The biggest news overnight perhaps is commodities, which threatens to prolong the inflation narrative. Oil prices are up 3-4%, with Brent at $114.23. A shortage of refinery capacity has also seen refined products surge by more than what the oil price would imply with US gasoline futures above $4 a gallon for the first time ever. Since the beginning of the year US gasoline futures are up 80.2% compared to WTI of 51.6%. Record US gasoline prices ahead of the summer driving season will add to the squeeze on the consumer as well as adding to transport costs. Expectations that Chinese demand is set to recover as restrictions ease is also likely a factor. Germany also noted it plans to stop importing Russian crude by the end of the year even if the EU fails to agree on coordinated action.

The other commodity worth watching closely is Wheat which surged 12% last night in Chicago continue to surge, with another gain of 5.9% after India moved to restrict exports. Prices are now up 61.9% since the beginning of the year can only add to the pressures on global food inflation for the rest of the year and into next year. The impact on emerging markets is likely to be more acute given many are food importers, a point illustrated by the BoE Governor Bailley overnight who said “that’s not just a major worry for this country, but a worry for the developing world. I’m sorry for being apocalyptic, but it is a worry.” . How central banks deal with inflation that is clearly not under their control is uncertain, the current wisdom is to normalise policy to ensure inflation expectations do not become inconsistent with the inflation target.

Coming up today:

The RBA Minutes is the focal point this morning. Offshore the focus will be on UK Employment and US Retail Sales to see what impact recent tightening and the real income squeeze is having on activity. There are also six US Fed speakers, including Chair Powell. Details below:

  • AU: RBA Minutes: The main interest of the Minutes is whether they give any insight into the appetite of the RBA to do a supersized 40-50bp hike. Governor Lowe in his post-Meeting press conference indicated a preference for 25bp increments, described as “business as usual”. The pace of the hike cycle is also under focus, but it is unclear whether there will be any further information on top of what Governor Lowe has said about 2.50% being reasonable.
  • EZ: Employment and a second read on GDP: No consensus available for employment, a while a second read on Q1 GDP is expected to be unrevised at 0.2% q/q. ECB President Lagarde also speaks.
  • UK: Employment & BoE’s Cunliffe: Focus is on both employment and earnings amid the sizeable real income squeeze. For wages the consensus is 4.1% y/y for earnings excluding bonus, along with a 51k gain in payroll jobs. The BoE’s Cunliffe speaks, but this is likely to be more on regulation given he is speaking to the Future of Everything Festival on ‘Money, markets and regulation’.
  • US: Retail Sales/Industrial Production & Fed Speak: Core retail sales control group is expected to rise 0.8% m/m after last month’s -0.1%. Any downside miss would heightened concerns of the economy slowing more than expected amid the real income squeeze and a tightening in financial conditions. Earnings for retailers will also be watched closely with Walmart and Home Depot reporting. There is lots of Fed speak with six Fed speakers, including Chair Powell who is being interviewed by the WSJ journal. Powell is likely to re-iterate similar wording to his interview of last week where he took a hawkish line, taking some sugar coating off a soft landing:  “whether we can execute a soft landing or not, it may actually depend on factors that we don’t control” (see Powell: interview transcript with Marketplace ).

○ ○ ○

### WORK ORDER 1
Decide whether each statement below agrees with the market commentary above. Answer yes or no for each, and quote the words from the commentary that settle it.
(a) Brent oil is priced at $114.23.
(b) Since the beginning of the year, WTI has risen more than US gasoline futures.
(c) Governor Lowe indicated a preference for 50bp rate increments.
### WORK ORDER 2
According to the market commentary, what is the consensus for UK earnings excluding bonus?

### EXTRACTED INFORMATION
○ ○ ○

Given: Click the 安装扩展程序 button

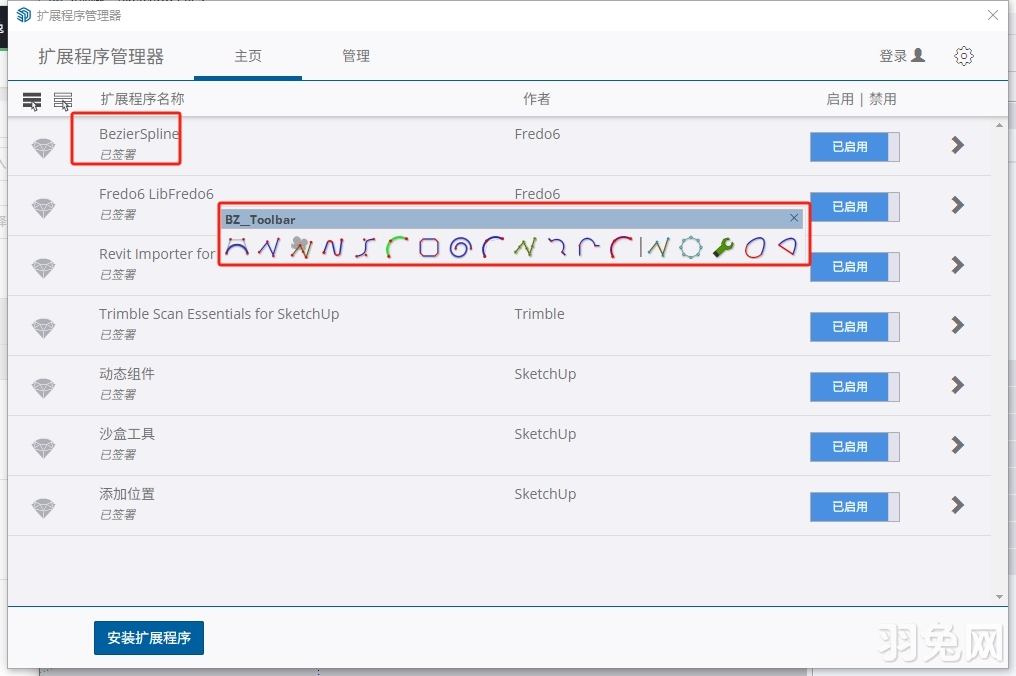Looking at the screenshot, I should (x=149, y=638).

○ ○ ○

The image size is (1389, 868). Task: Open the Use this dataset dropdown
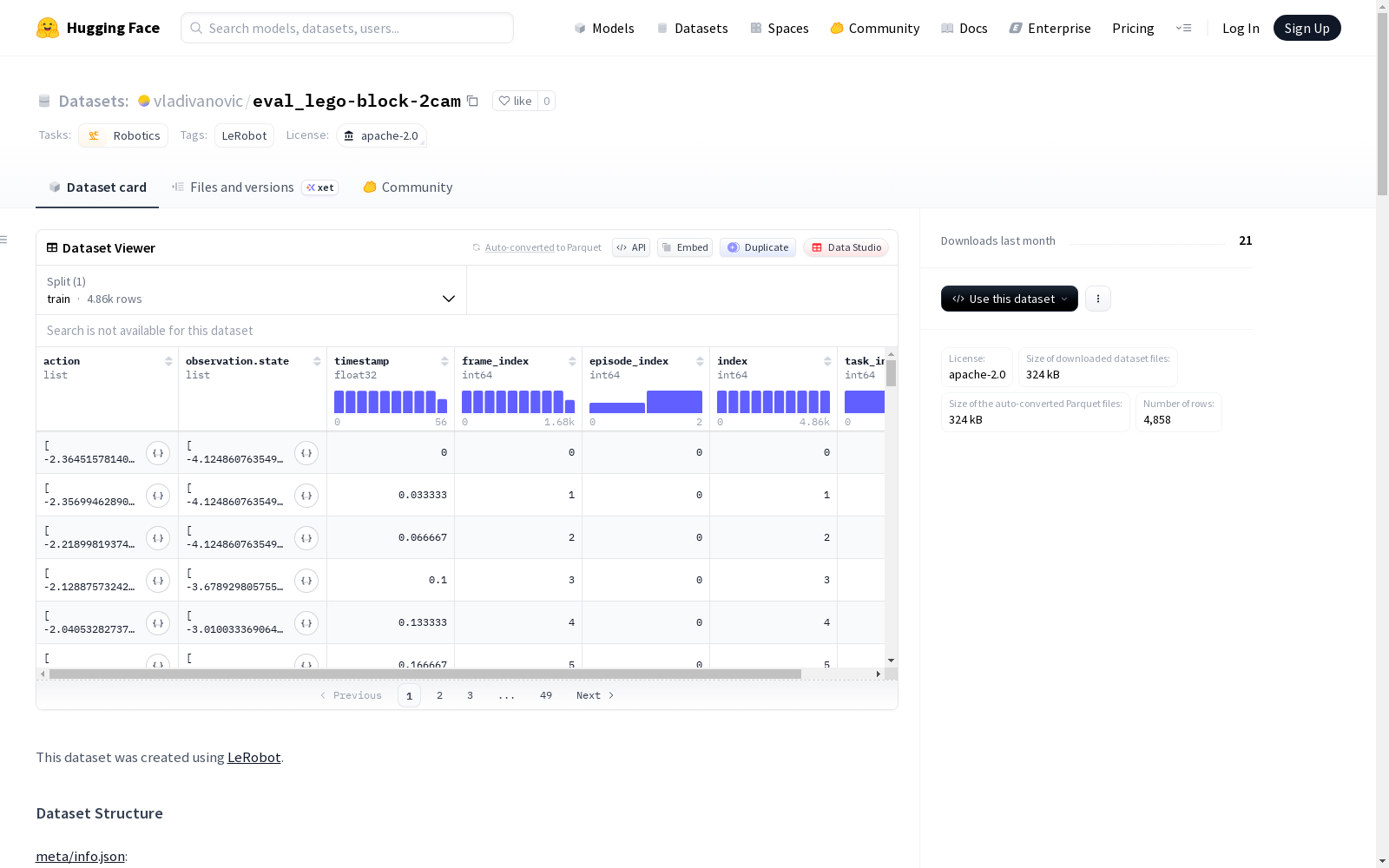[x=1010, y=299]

○ ○ ○

### TASK SOLUTION 1
(a) Yes: "Brent at $114.23"
(b) No: "US gasoline futures are up 80.2% compared to WTI of 51.6%"
(c) No: "indicated a preference for 25bp increments"

### TASK SOLUTION 2
4.1% y/y